Kalbimin sevgili çocuğu..sevgili henriette'm..balzacı ilk okuduğumda böyle seslenerek başlamıştım yüzlerce sayfaya..tabi yıllar yıllar önce..elbette saklamak içindi...o gizli özneyi o gün bugündür saklıyorum bir sır gibi.. o sayfalar çoktan kül olurken duygular küllenmiyor işte ne garip? alttan alta kor yanmaya devam ediyor..Ne acı? Ya da ne mutluluk ne büyük mucize mi demeliyim? Evet evet bu büyük acılar verse de bize sabahları güne uyanmayı sevdiren hayatla aramızda güçlü bir bağ kurduran bir mucize..yaşamak için güçlü bir umudu oluyor böylelikle insanın..sana buradan yazdıklarım ulaşıyor mu bundan emin değilim eğer ulaşmıyorsa sana hiçbir şekilde sesimi yine duyuramayacağım demektir bugüne kadar olduğu gibi.ne kötü! bugüne kadar dediysem anla ki bir çocukluk ve gençlik müddeti kadar..
ben senin gördüğün bir rüyayım lütfet ve hatırla beni ki varlık sahasına çıkabileyim..hatırlamadığın müddetçe yokum..platondan bahstemiştim daha önce bilmek hatırlamaktır der o..yokun bilgisi olur mu hiç? Elbette hayır..şüphesiz insan için , ünsiyet kuran ve buna muhtaç olan bu varlık için bilinmek; ihtiyaçlar hiyerarşisinde bir basamak..insan bilinmek ister..tanrı da hakeza öyle..rivayet edilen kutsi bir hadis göre ‘’gizli bir hazine idim, bilinmek istedim’’der..her şeyin yaratıcısı için elbette bilinme arzusu bir ihtiyaç değildir o bununla lütfetmiştir ‘bilene’..bilmeyi talep edene..oysa bilinmek biz insanlar için ihtiyaç..bence sen bunu en iyi anlayanlardansın..
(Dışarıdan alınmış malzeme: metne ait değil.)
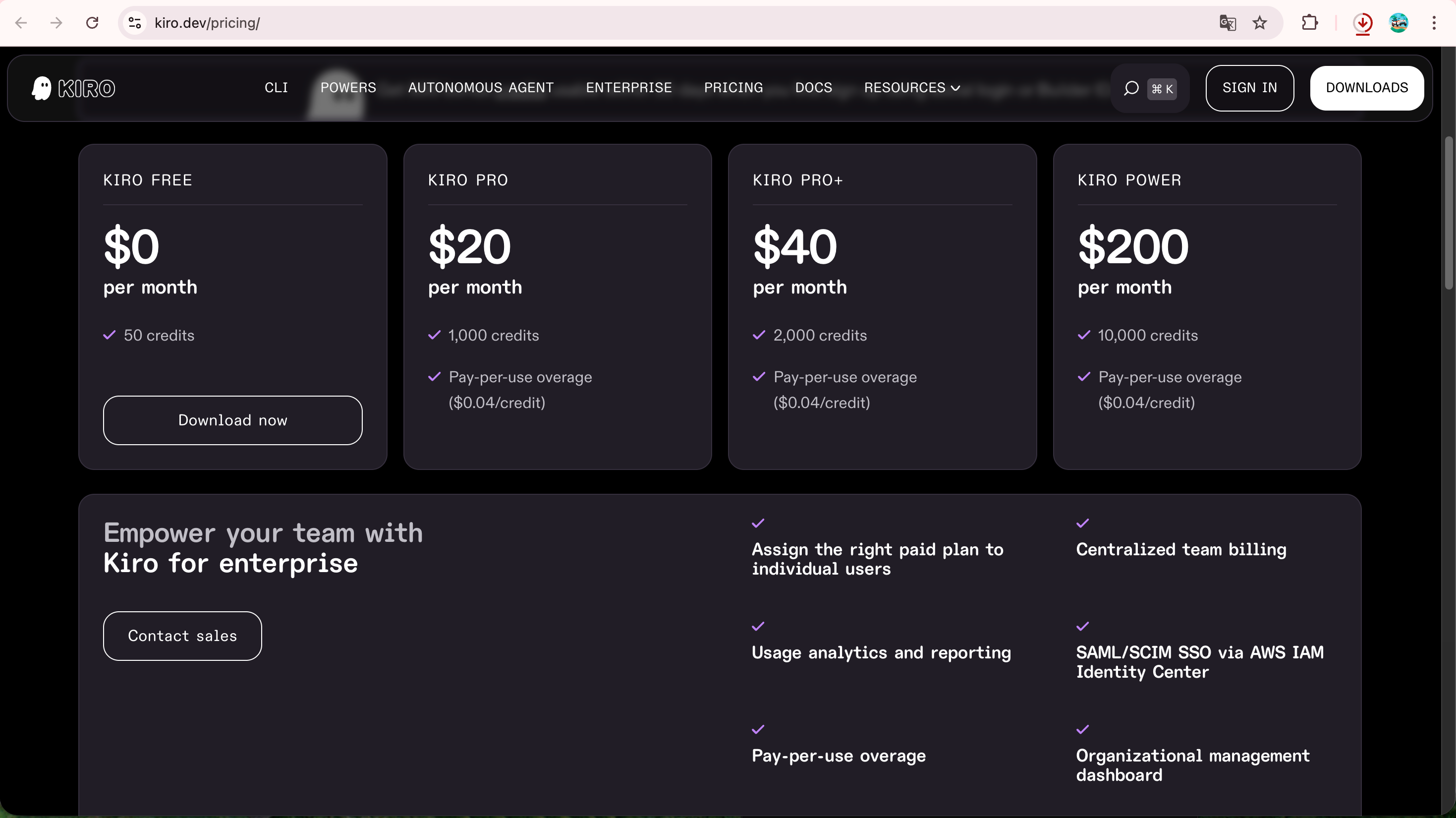
Task: Bookmark page with star icon
Action: coord(1259,23)
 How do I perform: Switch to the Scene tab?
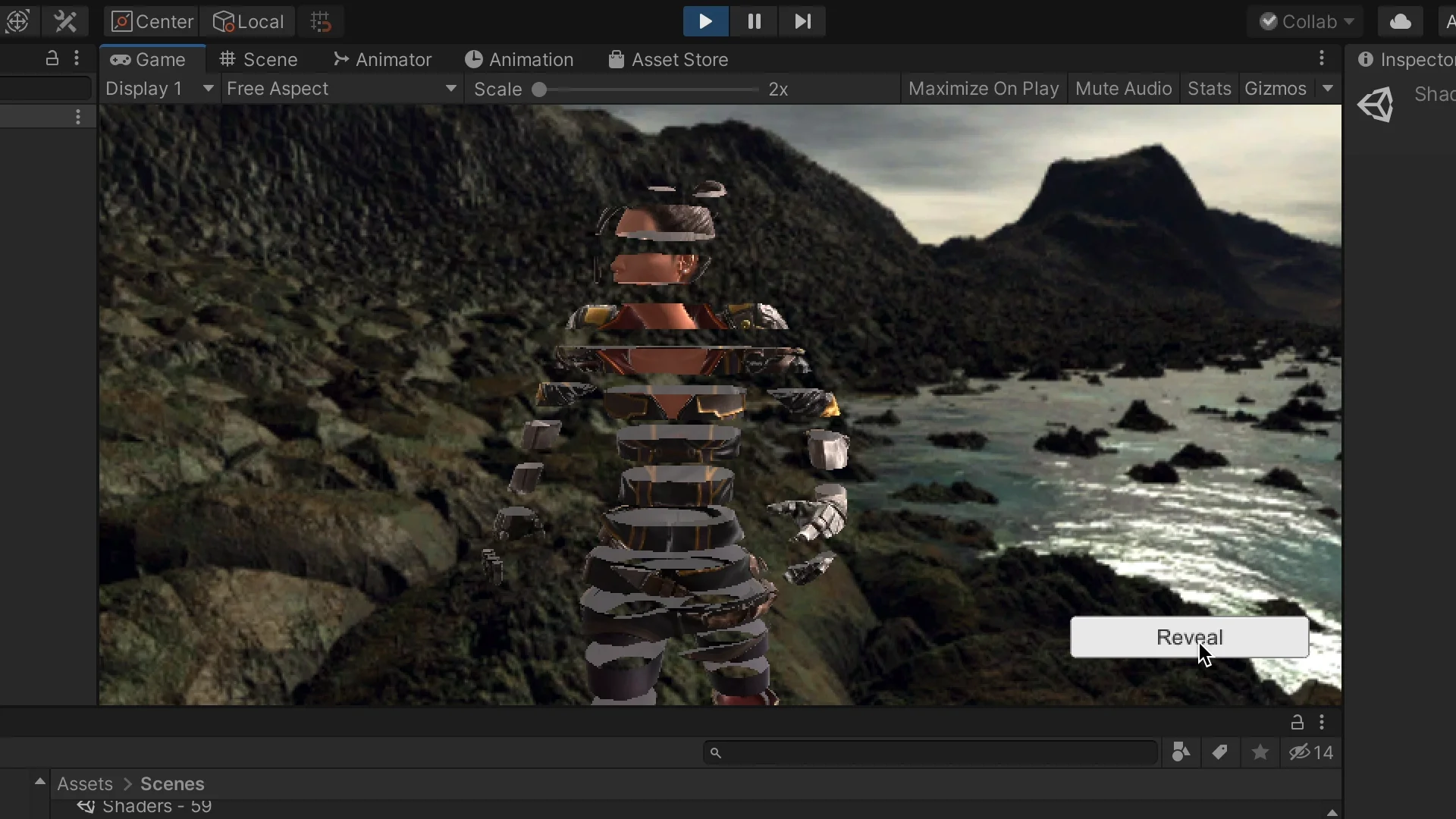tap(259, 59)
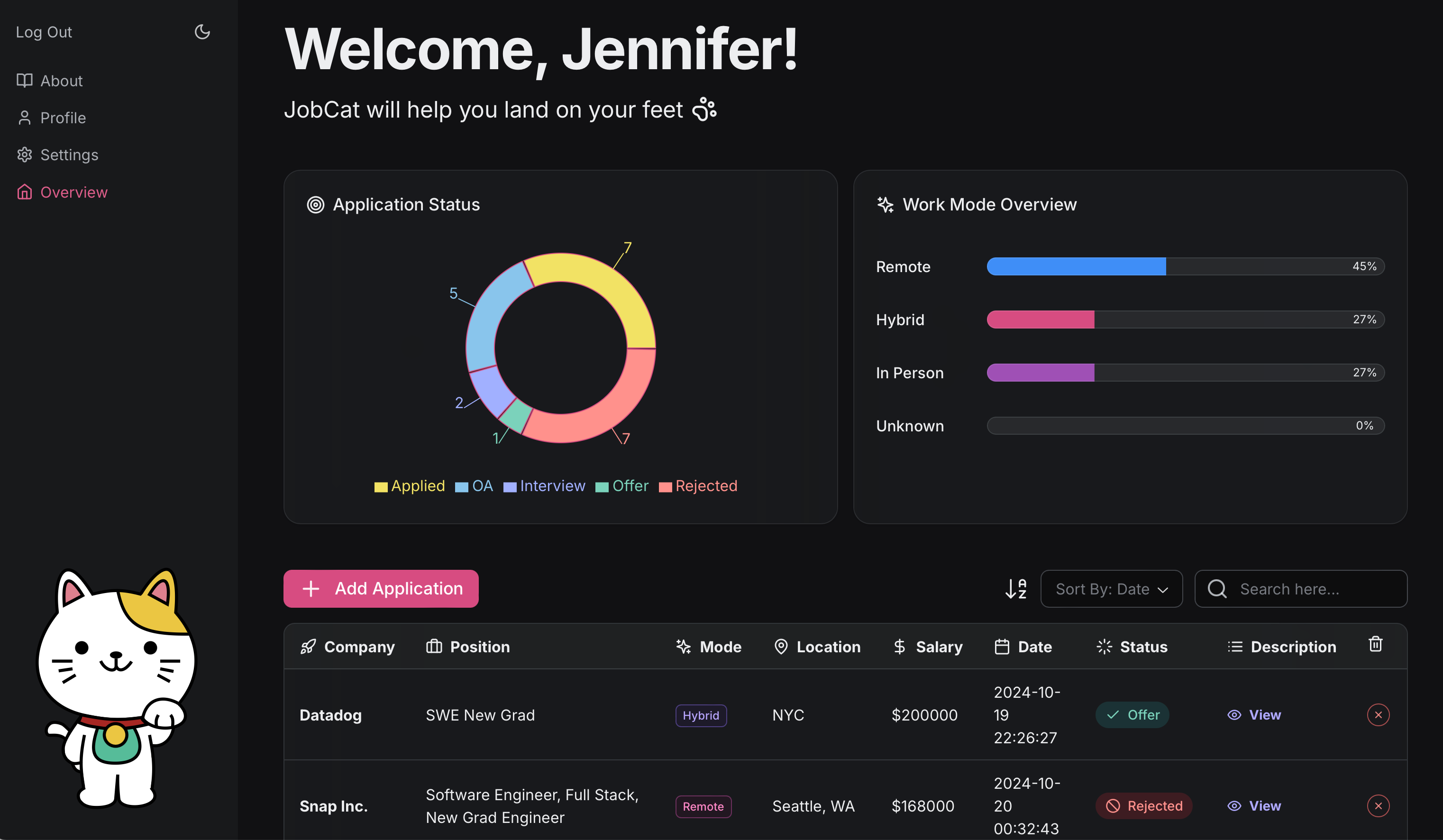Open the Profile sidebar page
The width and height of the screenshot is (1443, 840).
pos(63,118)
öte yandan ‘bilmesi istenilen’ özel kılıyor bilinme arzusunu..adının geçtiği suretinin dolduğu her hayal gibi güzelleşiyor içinde bulunulan her an.. herhangi biri değil bilmesi istenilen yalnızca O ama..böyle derken bile onu aşığın varlığından ayırıp üçüncü tekil şahıs yaptığım için aşkla ve kendimle çelişiyorum..oysa O ben değil ama ben tepeden tırnağa O’yum..cem karacanın şarkısdna olduğu üzere; çook uzun zamandır Gülhane parkında bir ceviz ağacı gibiyim ve o bunun farkında bile değil..insan kaç yılını böyle ceviz ağacı gibi geçirebilir ki?..mesela kaç cevzi ağacı var da yanından gelip geçtiğim? ve ben nerden bilebilirim onların karşılıksız bir aşk hikayesi olduklarını? tabii insan neticede ceviz ağacı olmadığına göre bir vakitte artık bilinmek ister..çünkü hikayeler göz açıp kapayıncaya dek biter..ve insan bir gün ceviz ağacı kadar bile ömrü olmadığını farkeder..düşünsene sonsuz uzay ve galaksileirn ortasında nokta denilemeyecek denli küçüklükte bir dünyada küçük bir mahallede kesişen yolların bütün bu belirlenmişlik içinde kendi kaderi dışına çıkması ne kadar mümkün? Yahut bütün bu tevafuk ya da tesadüfleirn bir daha bir araya gelemeyeceğini bilmenin ya da ölümle birlikte bir daha göremeyecek olmanın şu uçsuz bucaksız evrende bir daha aynı yeryüzünde karşılaşamayacak olmanın verdiği o donduran üzüntü ve yalnzılık hissi ancak ona eşdeğer bir cesaretle yer değiştirince anlam kazanmaz mı? ve bu bir şarkı gibi duyulsun diye bestelenip söylenmez mi? hal böyle iken ölüm her an başucumuzda ve bir ömür; anlamak için yaşamak için varlığın özünü kavramak için yetmez iken ve hele ki aşk sabırsız bir kuş iken yüreğimizde pır pır havalanıp duran..o halde bilinmek istemeye karar vermek aşkın amacı olmasa da hallerinden bir hal sayılabilir..işte ben izin verirsen bu hali yaşamak isterim buraya yazdıklarımla..rahatsızlık veriyor isem Gülhane parkına dönebilirim hemen..kim demiş ağaçlar yürümez diye??

LAAAAAAA (HAYIR) لا

     İnsan bir başka gözün içerisin de nasıl kendini bulabilir ? Kaybolmuş onca yılın , hiç kaybolmadığını hissettiren o derinliği saklaya...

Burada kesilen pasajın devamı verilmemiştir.